In the picture above, you can clearly see the issue related to how a train car sits on a curved piece of track. The issue is that the linear distance between the trucks or wheels of the car is not at all the same as the curved distance between them. As the curve gets tighter and tighter, the difference in the distances gets greater and greater. Trains don’t really go around corners this tight but it does show the effect clearly.

My experiment was with the coupler distances. The couplers of real rail cars are mounted on the ends of the cars. This can’t be quickly simulated because the end of the car and the coupler pivot point might not be lined up with the center line of the track. I can know the position of the coupler on one car but the next car could sit on an S curve and the coupler position there can’t be known with simple geometry. There is no way to draw a circle that defines the possible locations of the coupler pivot on the next car and then determine the car location from that. The circle thing only works when the coupler pivot is guaranteed to be on the center line of the track. I see no way to do the calculations in a single step and running an algorithm that moves the car along the track until it is in the right spot is out of the question.

Anyhow, I had been using the truck pivot locations as the coupler pivot locations and using an appropriate coupler length to get the knuckle in the right spot when the cars are lined up on a straight line. This worked fine. Now for the interesting part, Instead of using a linear distance and some circle/circle intersection math to find the location of the second car pivot point, I switched to using curved distance. I guessed that the curved distance might actually make the cars behave a little more like real cars. This made the cars behave almost the same. The visual difference was smaller than I thought when watching cars on carious small curves.

Another interesting thing is that when I compute the length of the train, I take the lengths of all of the cars, coupler to coupler, and add them together. If the train is sitting on a bunch of small S curves, I would expect the distance on the track to be covered by the train to be greater than that straight line difference. I expect that because the wheels or trucks on the car allow the car to use the cord of a circle instead of following around it. This short cut should make the train appear longer in track distance than the actual length of the train. It does. It must. Interestingly, it doesn’t make enough difference to see it except in the most extreme circumstances. It certainly doesn’t make enough differences to screw up the simulation unless the track configurations is bizarre and otherwise unusuable.
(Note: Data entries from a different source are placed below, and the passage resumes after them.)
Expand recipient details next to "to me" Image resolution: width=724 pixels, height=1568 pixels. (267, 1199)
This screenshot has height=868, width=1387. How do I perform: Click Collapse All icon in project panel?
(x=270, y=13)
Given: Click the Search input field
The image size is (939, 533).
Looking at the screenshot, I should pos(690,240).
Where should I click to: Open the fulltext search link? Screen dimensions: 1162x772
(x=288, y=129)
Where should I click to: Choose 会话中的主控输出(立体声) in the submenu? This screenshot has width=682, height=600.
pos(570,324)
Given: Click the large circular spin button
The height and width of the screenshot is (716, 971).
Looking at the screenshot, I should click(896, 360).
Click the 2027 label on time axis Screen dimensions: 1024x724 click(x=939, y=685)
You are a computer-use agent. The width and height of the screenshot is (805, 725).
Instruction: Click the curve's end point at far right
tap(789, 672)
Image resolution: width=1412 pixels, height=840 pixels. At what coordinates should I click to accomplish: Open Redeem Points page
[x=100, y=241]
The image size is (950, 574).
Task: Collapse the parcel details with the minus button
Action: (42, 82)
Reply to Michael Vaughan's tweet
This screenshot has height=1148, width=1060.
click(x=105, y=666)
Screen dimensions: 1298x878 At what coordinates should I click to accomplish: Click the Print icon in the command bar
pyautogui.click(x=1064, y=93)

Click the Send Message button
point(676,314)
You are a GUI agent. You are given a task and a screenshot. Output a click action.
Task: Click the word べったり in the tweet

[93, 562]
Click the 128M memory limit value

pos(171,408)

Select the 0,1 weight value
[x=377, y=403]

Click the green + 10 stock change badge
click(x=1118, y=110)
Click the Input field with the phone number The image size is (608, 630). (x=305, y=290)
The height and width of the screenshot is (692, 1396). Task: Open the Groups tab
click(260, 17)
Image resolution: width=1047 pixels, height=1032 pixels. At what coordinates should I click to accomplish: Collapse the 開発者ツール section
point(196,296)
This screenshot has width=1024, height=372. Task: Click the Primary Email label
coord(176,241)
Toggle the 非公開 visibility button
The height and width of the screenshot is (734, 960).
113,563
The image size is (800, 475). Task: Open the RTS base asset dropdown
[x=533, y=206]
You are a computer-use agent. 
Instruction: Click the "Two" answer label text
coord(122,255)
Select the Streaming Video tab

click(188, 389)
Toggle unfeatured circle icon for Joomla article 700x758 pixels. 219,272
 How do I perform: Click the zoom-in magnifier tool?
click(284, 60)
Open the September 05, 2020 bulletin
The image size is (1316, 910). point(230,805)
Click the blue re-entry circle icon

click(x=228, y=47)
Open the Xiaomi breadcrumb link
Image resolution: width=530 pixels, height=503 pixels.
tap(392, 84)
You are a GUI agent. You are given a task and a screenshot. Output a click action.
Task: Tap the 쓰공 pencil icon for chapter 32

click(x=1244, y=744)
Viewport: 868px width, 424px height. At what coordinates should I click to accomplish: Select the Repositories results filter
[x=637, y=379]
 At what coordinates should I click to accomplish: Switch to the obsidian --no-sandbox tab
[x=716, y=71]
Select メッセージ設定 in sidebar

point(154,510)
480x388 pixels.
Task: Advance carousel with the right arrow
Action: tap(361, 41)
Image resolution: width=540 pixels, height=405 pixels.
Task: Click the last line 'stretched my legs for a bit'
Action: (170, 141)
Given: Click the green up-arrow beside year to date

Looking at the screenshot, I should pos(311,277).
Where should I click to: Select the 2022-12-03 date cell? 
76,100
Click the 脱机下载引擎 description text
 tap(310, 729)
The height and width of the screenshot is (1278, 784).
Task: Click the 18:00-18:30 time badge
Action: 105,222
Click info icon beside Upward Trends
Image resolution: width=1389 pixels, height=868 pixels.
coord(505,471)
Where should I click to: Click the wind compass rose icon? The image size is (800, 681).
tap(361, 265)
Here is the result of an experiment I did:

The small green line at the pointy end of the train (the locomotive) should be visible where it touches the center line of the track. That’s because the train looks ahead from the back of the train to see when it should stop, not from the front of the train. In this case, the back of the train plus the train length is not the same as the actual train length around the insanely sharp curves. This causes the from of the train to be further along the track than the train thinks and the train doesn’t stop soon enough. If we were stopping to avoid hitting another train on the track, we would have hit it.

The couplers are not drawn in these pictures but you can assume that they stick out a little in front of the locomotive. The train stopped about one coupler length, the length of the coupler from the end of the car, past the green waypoint marker instead of stopping before it.

Here is a similar situation with only one extremely sharp curve. Notice how the train stopped before the waypoint in what looks like the exact location desired:

The effect is similar on a very broad curve with the entire train on the curve. The train appears to stop right where expected. The problem only shows up when every car is sitting on an unreasonably sharp curve.

I have no plan to change this. I don’t really want to add code to search ahead for waypoints from each location in the train that could be used as a stopping point. The player could have specified stopping with a set of cars over a waypoint and I would need to look at all of the upcoming waypoints to see which ones have cars specified in this way. I would then need to find the proper location in the train for the given car selection, taking into account the curves, and then see if the train is close enough to warrant slowing down.

On more appropriate curves, the error rate is minimal and does not affect game play. If I find a solution or even a kludge, to make this error become less significant, I’ll write about it. For now, I’m stuck with it.